Text passage >>
————

Child and educational psychologist Dr Alice Brown explains how you should address children’s fears over the coronavirus.

In recent months the coronavirus has dominated the headlines and everyone is talking about it.

Rumours and gossip have spread far more quickly than the virus itself and with that comes misinformation, half-truths and, ultimately, fear of the unknown.

To a large extent, we as adults are capable of rationalising much of what we are hearing but children react differently and the younger they are the less they understand.

Children have vivid imaginations and the idea of a new virus that is killing people all over the world is the stuff of nightmares.

Naturally they will express their fears to adults and it is important that the way we react helps the child allay their fears. This is not the time for flippant comments or jokes such as suggesting every time someone sneezes, they have coronavirus.

So how do you talk to children about the virus, especially when you may be experiencing anxiety yourself?

It is important that their fears are validated but of course as parents we want to make them feel better. They need to be reassured without being dismissed with a simple “don’t worry” or “it will all be OK.”

Instead, you might want to try the following:

  1. Take time to listen to what they have to say and answer any questions they have giving factual information that is age appropriate. These days children can be exposed to a raft of inaccuracy on social media as well as gossip and rumour among their peers so it is important to calmly unpick that and fill in the gaps.

————

Assigned task A >> According to the passage on children's coronavirus fears, what three things come with the spread of rumours and gossip?
Assigned task B >> Echo the passage on children's coronavirus fears word for word, between "Rumours and gossip" and "less they understand.", inclusive.
Assigned task C >> Carry on the passage about talking to children about their coronavirus fears from the point where it stops.

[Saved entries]
————

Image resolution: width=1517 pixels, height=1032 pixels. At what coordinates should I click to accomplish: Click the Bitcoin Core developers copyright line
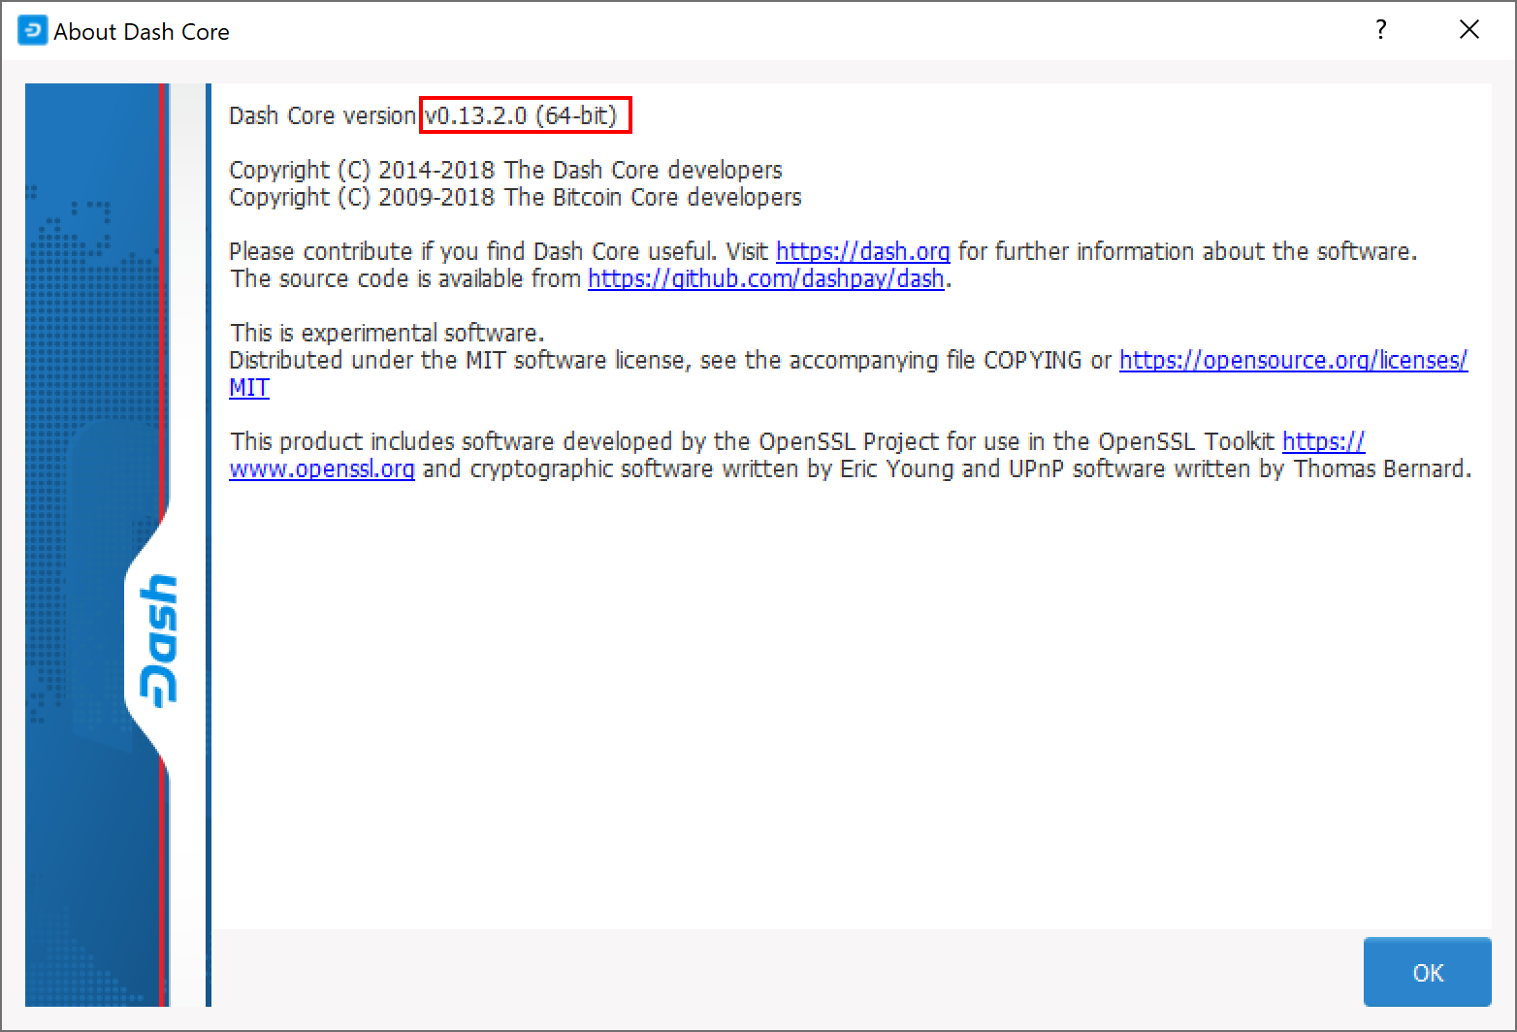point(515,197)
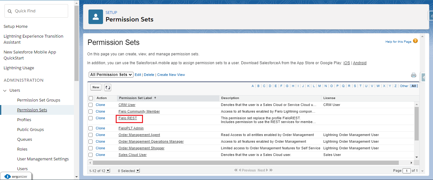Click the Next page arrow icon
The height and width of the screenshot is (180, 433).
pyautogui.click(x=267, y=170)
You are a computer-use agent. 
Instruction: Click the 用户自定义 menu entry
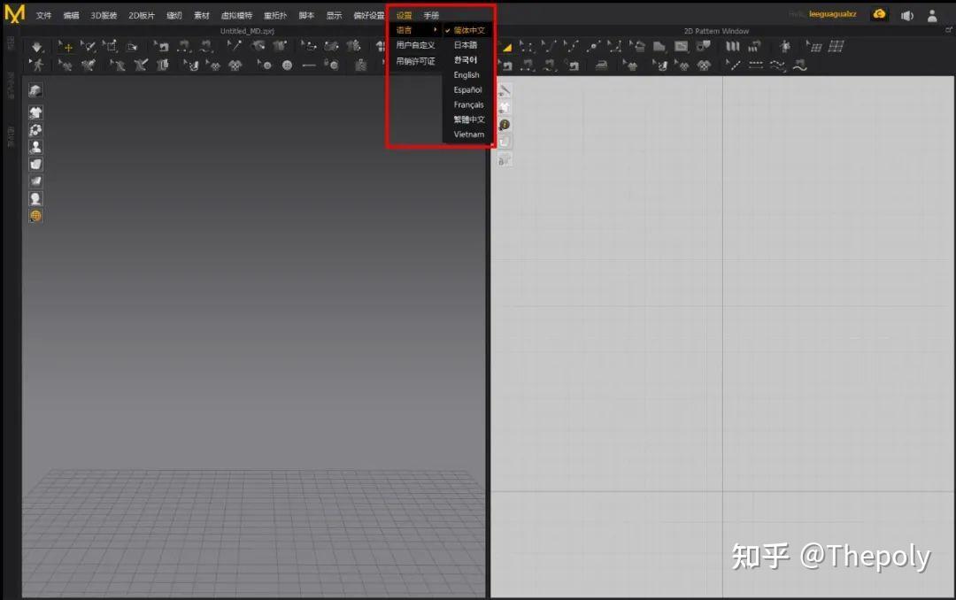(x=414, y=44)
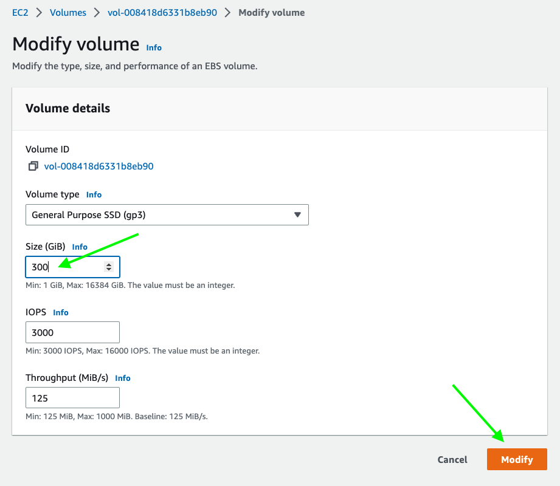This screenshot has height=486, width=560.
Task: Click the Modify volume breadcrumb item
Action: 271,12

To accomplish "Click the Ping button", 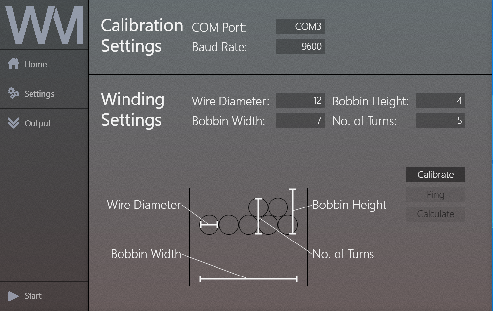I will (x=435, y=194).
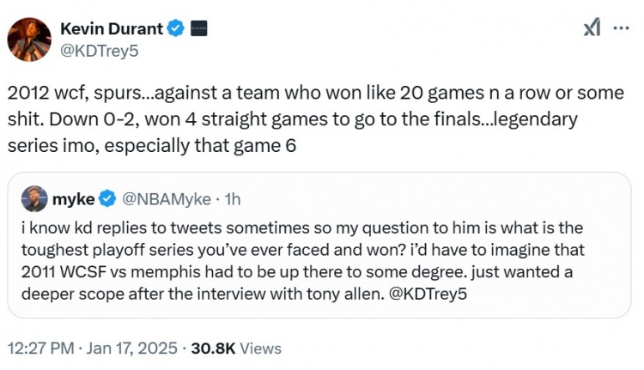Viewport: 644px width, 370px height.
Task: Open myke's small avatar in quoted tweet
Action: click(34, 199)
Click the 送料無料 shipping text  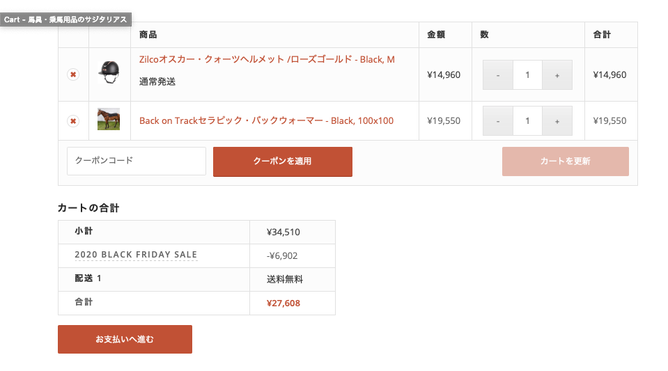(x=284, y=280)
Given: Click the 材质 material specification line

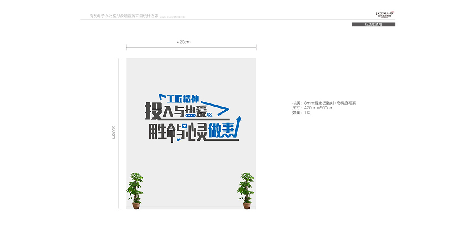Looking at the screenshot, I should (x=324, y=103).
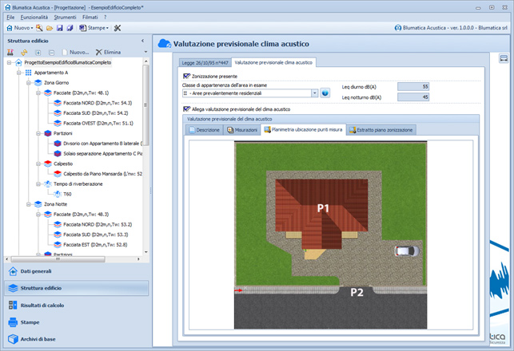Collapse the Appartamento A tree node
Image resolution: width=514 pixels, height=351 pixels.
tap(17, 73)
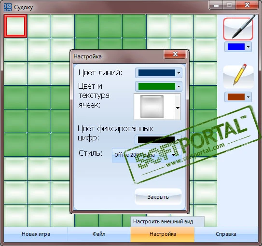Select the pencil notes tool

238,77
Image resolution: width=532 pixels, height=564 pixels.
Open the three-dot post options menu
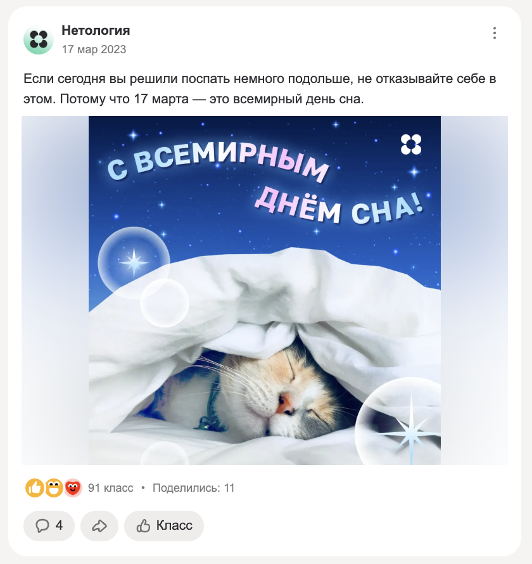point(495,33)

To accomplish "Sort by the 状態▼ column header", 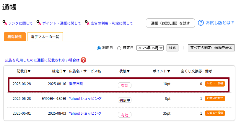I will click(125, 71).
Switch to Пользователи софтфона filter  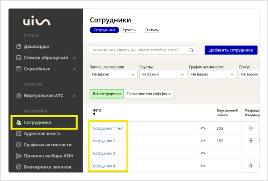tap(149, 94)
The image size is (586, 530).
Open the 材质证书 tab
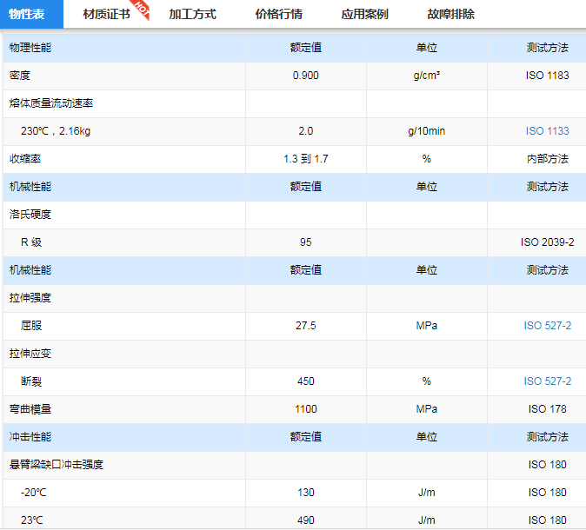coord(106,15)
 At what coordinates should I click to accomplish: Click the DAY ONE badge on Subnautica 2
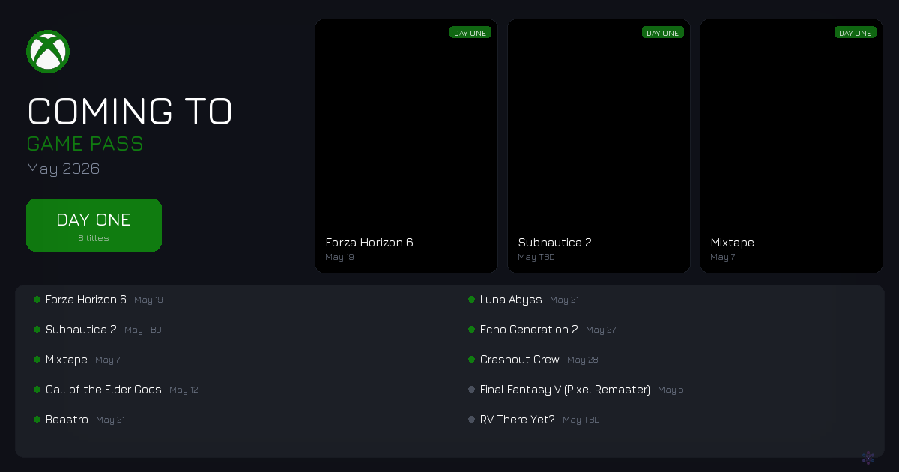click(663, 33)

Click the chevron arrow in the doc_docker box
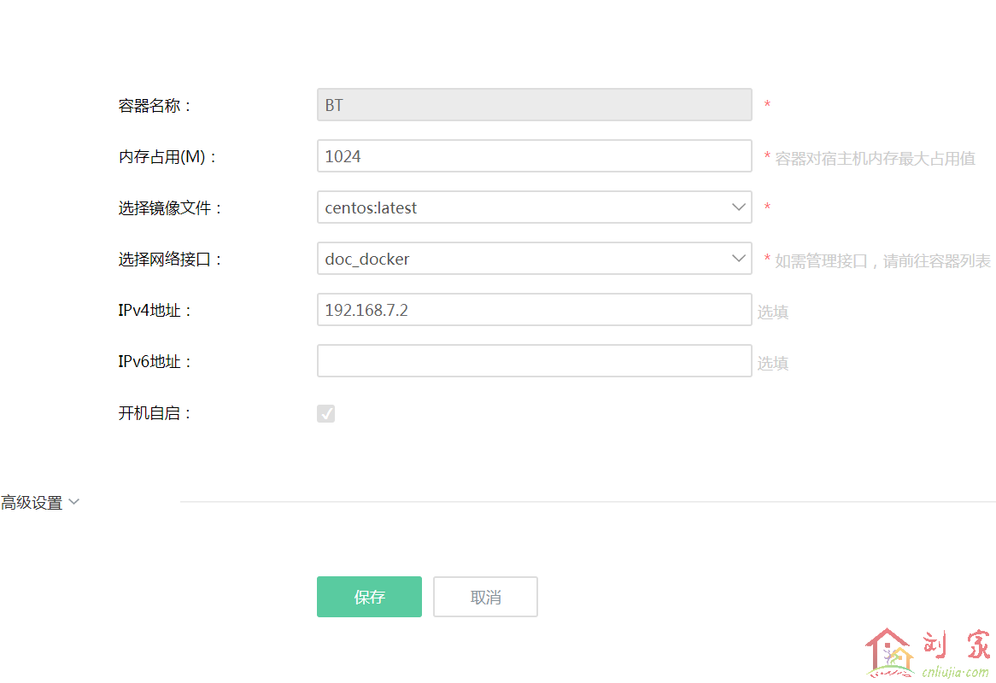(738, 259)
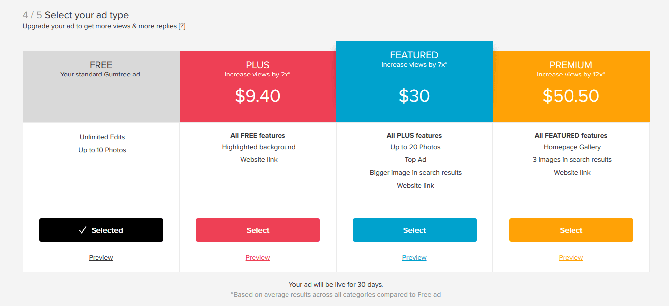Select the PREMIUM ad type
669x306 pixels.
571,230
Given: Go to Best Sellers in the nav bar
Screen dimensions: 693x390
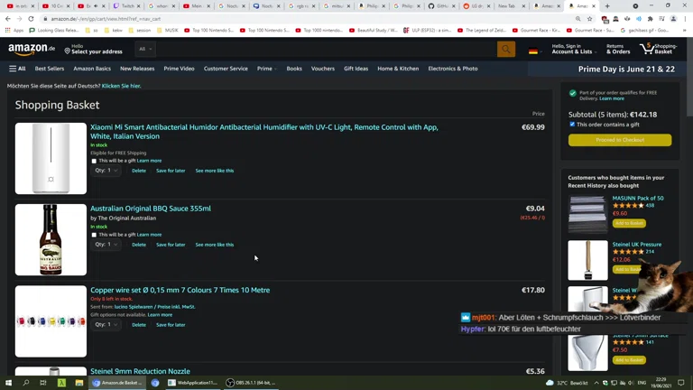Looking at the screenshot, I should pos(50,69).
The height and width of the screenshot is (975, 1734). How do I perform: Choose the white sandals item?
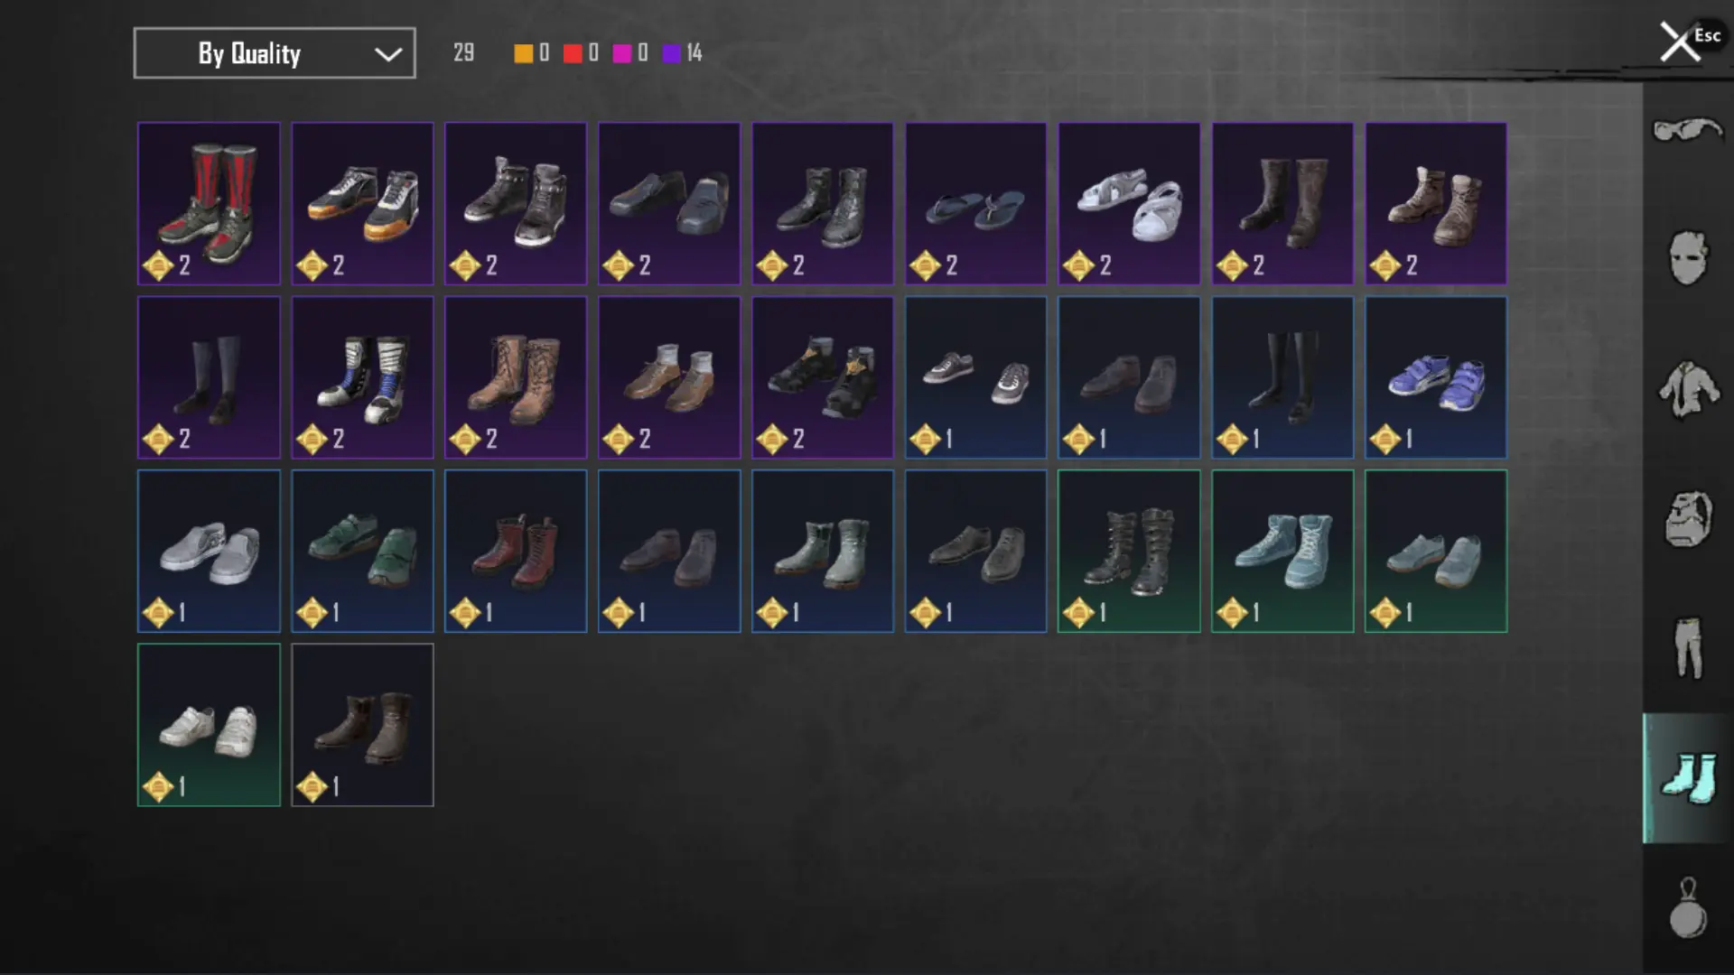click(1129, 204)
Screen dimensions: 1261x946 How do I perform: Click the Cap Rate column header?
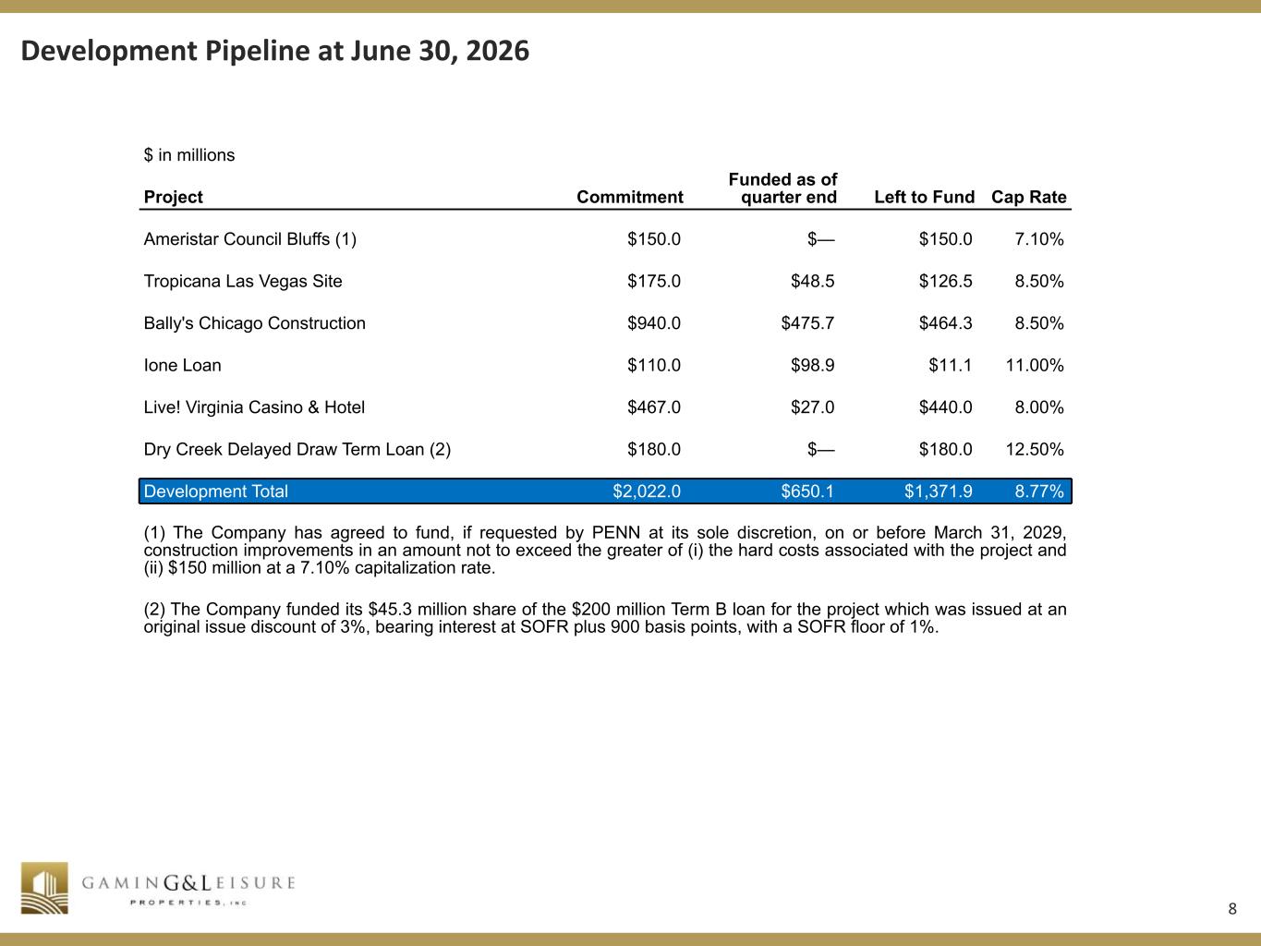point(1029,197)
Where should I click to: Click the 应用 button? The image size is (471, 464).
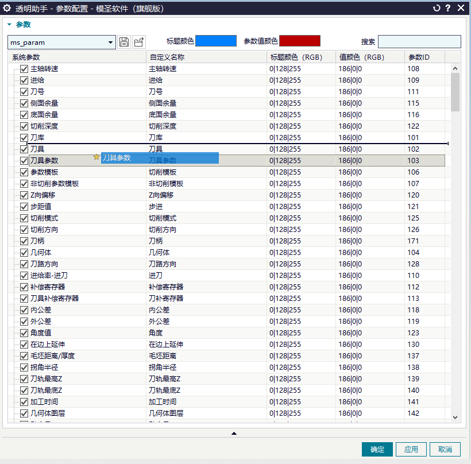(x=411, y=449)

————

Exercise output A >> misinformation, half-truths, fear of the unknown

Exercise output B >>
Rumours and gossip have spread far more quickly than the virus itself and with that comes misinformation, half-truths and, ultimately, fear of the unknown.

To a large extent, we as adults are capable of rationalising much of what we are hearing but children react differently and the younger they are the less they understand.

Exercise output C >>
  2. Tell them their feelings are normal and lots of people are worried about it too.
  3. Put their worries into context – for example, explain that comparatively few people have contracted the coronavirus in the UK and that very few are dying from it. Even if they did contract it, the chances are they will be fine.
  4. Help them find solutions that may make them feel better such as washing their hands regularly and covering their nose and mouth when they sneeze. This is good advice anyway.
  5. Explain that a lot is being done by doctors, scientists and the Government to ensure our safety.
  6. Keep positive and offer reassurance – a big hug can go a long way.

Of course, we can’t lie to a child by saying everything will be fine – we can’t guarantee that. But by giving them the facts and making them question their fears, they can put them into context and make their own decisions.